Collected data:
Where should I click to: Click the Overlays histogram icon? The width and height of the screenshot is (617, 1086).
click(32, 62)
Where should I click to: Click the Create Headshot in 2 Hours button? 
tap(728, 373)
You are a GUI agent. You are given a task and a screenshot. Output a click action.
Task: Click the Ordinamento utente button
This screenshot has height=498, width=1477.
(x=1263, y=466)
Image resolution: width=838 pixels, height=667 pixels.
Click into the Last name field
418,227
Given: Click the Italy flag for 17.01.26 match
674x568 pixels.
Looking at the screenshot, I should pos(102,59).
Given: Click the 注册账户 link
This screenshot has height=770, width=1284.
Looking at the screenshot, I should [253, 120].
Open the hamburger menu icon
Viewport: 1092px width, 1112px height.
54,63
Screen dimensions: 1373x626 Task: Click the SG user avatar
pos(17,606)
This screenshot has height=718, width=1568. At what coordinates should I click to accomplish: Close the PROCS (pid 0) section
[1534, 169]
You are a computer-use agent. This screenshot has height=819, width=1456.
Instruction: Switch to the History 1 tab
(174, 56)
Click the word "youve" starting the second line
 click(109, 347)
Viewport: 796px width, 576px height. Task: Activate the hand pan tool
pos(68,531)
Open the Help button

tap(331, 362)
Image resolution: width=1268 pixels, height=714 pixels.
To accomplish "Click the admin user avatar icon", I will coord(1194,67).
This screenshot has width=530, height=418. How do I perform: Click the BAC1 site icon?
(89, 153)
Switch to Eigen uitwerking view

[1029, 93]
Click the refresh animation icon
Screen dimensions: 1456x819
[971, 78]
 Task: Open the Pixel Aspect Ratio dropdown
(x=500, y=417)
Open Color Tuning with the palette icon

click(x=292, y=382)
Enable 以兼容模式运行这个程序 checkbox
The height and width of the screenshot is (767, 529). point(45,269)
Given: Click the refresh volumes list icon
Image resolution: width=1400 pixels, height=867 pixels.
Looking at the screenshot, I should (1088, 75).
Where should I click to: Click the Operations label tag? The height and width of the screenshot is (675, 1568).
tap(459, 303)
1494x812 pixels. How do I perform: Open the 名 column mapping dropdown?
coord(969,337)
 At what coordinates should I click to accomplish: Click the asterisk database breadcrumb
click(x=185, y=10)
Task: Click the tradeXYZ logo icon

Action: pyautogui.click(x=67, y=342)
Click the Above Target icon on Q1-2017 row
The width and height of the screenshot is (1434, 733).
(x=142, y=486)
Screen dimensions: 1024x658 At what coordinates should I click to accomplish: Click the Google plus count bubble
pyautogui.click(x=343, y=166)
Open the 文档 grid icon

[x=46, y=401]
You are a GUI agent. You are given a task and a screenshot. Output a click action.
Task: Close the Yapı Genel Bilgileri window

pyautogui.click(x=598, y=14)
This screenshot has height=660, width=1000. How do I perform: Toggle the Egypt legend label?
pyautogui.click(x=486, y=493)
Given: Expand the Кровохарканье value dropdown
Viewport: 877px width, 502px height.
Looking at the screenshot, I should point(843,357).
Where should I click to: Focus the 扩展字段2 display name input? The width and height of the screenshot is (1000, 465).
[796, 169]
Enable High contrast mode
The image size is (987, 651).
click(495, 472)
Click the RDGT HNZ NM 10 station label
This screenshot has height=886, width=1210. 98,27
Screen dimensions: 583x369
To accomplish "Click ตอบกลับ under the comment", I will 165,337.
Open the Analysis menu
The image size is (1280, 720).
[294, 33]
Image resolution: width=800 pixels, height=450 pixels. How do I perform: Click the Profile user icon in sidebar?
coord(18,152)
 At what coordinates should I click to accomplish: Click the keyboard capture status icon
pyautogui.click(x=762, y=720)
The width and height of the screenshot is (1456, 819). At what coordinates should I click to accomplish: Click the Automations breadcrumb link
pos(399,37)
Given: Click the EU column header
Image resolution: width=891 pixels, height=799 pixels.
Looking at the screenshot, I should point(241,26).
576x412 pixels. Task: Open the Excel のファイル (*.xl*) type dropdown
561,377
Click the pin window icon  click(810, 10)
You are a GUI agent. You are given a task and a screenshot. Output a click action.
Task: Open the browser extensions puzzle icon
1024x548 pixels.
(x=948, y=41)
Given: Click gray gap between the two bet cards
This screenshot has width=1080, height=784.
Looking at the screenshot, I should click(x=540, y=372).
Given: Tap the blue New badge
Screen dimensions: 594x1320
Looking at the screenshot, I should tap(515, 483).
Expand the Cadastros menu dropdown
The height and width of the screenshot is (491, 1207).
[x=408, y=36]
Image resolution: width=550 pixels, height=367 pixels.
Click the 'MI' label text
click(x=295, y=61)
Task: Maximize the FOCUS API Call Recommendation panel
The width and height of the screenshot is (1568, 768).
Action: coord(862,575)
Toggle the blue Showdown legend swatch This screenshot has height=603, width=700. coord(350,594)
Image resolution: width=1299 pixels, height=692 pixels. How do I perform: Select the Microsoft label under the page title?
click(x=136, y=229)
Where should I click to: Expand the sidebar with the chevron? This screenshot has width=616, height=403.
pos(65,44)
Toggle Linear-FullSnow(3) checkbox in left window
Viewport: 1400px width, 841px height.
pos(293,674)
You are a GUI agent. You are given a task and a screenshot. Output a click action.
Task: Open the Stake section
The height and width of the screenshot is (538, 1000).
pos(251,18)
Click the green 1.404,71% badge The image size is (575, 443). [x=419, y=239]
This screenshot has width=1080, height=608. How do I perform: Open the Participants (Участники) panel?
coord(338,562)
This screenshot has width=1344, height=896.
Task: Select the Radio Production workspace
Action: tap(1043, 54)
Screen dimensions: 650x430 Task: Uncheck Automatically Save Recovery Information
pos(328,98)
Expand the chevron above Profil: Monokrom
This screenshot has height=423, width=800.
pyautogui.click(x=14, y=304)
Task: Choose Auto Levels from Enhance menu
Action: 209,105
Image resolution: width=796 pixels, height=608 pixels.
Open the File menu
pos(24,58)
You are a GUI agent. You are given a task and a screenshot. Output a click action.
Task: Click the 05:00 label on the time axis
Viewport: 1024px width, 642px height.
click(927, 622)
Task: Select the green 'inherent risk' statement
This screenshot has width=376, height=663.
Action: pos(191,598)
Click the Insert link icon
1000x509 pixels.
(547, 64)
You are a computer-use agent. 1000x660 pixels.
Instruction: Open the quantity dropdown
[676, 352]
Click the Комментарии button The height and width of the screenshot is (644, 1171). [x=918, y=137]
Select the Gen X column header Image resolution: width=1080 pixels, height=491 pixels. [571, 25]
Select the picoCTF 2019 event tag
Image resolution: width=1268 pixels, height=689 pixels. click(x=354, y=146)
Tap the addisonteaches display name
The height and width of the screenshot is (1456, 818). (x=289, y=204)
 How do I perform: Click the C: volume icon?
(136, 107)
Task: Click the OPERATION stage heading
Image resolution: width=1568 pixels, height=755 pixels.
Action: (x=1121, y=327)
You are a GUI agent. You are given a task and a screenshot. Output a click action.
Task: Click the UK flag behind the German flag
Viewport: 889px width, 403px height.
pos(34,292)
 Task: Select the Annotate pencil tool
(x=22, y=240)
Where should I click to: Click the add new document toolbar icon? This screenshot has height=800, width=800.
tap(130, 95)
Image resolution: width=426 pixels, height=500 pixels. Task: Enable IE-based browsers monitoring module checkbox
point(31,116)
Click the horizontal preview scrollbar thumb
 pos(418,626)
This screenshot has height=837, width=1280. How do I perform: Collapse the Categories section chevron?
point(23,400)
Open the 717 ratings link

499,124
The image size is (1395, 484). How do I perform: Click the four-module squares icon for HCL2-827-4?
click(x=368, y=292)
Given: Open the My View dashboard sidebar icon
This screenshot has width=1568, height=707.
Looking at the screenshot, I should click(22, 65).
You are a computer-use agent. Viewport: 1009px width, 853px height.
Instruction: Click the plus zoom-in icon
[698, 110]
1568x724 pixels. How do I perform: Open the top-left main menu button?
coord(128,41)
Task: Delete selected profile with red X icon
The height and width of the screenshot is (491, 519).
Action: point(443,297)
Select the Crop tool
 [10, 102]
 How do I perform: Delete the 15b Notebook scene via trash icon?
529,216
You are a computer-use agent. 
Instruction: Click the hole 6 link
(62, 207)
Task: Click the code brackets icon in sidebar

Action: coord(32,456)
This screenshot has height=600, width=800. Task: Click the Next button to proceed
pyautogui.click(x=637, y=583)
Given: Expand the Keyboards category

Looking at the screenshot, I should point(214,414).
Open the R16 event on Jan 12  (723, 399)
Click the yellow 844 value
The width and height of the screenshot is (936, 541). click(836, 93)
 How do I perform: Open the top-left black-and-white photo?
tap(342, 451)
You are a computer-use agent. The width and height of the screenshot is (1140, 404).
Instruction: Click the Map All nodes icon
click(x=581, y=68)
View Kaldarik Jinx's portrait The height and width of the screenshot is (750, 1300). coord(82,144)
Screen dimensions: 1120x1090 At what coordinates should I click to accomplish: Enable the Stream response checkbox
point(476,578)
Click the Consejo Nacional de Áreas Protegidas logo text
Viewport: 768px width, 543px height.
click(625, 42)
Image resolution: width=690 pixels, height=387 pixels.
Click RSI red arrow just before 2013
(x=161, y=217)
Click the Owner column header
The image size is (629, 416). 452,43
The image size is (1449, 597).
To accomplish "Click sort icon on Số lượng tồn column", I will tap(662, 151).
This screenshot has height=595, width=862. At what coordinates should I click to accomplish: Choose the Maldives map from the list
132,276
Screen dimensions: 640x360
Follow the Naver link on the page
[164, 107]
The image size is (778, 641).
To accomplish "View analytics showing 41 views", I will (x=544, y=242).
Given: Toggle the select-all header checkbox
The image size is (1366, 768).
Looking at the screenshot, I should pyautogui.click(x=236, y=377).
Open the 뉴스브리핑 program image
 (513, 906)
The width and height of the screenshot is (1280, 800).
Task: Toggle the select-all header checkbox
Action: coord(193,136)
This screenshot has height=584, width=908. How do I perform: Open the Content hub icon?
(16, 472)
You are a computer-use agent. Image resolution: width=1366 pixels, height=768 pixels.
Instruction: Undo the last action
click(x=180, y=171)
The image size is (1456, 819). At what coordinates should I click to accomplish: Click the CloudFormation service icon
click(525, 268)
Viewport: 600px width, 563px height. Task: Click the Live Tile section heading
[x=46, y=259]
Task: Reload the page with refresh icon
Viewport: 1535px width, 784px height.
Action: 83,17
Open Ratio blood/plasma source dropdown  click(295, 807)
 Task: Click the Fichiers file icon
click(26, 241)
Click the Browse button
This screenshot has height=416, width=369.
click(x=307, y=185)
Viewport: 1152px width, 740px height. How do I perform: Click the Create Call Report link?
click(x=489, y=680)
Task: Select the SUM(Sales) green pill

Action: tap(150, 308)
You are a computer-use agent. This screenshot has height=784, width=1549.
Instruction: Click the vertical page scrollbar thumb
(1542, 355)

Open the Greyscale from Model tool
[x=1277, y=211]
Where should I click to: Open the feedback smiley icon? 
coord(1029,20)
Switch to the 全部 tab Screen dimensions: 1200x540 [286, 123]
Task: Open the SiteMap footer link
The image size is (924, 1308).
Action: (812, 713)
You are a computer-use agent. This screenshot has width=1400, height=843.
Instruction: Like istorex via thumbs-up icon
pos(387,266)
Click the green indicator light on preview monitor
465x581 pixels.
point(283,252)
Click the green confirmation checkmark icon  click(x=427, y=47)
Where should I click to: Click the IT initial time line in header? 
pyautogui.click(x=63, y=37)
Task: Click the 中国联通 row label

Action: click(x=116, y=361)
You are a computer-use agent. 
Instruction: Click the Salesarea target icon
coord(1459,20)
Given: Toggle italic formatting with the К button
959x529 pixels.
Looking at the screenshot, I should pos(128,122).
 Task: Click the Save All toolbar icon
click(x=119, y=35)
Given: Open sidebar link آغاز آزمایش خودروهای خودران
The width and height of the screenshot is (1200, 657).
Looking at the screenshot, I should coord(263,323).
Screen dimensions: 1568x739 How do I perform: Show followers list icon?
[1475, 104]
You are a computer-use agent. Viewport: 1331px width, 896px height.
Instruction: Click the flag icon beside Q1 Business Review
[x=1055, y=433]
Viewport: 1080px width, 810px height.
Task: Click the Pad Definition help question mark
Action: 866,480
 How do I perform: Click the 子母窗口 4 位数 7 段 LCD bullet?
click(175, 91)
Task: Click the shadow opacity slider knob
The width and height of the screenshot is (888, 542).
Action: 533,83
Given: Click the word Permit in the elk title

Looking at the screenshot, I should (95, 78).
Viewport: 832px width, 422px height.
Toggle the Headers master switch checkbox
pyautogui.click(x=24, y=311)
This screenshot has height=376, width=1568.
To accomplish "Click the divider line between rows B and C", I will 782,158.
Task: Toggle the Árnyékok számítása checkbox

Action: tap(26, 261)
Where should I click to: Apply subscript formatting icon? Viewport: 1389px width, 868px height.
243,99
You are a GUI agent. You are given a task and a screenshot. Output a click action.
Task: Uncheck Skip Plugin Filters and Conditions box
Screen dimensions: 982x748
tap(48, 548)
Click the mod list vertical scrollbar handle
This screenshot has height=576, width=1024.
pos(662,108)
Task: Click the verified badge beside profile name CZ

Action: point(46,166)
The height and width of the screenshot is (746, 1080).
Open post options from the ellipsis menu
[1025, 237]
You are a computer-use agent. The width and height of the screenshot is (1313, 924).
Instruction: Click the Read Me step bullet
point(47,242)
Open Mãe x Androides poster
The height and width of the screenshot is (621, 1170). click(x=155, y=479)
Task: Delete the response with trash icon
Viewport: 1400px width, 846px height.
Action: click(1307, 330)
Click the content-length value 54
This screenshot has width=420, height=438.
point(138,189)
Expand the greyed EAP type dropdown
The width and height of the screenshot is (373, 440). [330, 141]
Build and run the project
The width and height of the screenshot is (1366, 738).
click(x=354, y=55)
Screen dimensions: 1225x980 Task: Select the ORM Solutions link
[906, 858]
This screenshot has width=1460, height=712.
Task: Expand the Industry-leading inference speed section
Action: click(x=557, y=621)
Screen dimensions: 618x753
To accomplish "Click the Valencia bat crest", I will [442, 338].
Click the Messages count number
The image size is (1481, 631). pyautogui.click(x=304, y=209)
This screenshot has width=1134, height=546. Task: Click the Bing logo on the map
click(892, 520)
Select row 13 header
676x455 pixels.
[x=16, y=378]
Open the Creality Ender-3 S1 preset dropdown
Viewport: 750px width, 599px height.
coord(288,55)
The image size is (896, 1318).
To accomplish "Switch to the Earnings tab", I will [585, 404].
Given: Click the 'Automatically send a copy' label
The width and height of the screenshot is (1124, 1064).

§ **DIRECTIVE**: Return the part of the items above that begins with the line containing "Toggle the blue" and ends with the line containing "Click the green 1.404,71%", both of those lines included, reproducing each line exactly.

§ **RESPONSE FOR THIS EXERCISE**:
Toggle the blue Showdown legend swatch This screenshot has height=603, width=700. coord(350,594)
Image resolution: width=1299 pixels, height=692 pixels. How do I perform: Select the Microsoft label under the page title?
click(x=136, y=229)
Where should I click to: Expand the sidebar with the chevron? This screenshot has width=616, height=403.
pos(65,44)
Toggle Linear-FullSnow(3) checkbox in left window
Viewport: 1400px width, 841px height.
pos(293,674)
You are a GUI agent. You are given a task and a screenshot. Output a click action.
Task: Open the Stake section
The height and width of the screenshot is (538, 1000).
pos(251,18)
Click the green 1.404,71% badge The image size is (575, 443). [x=419, y=239]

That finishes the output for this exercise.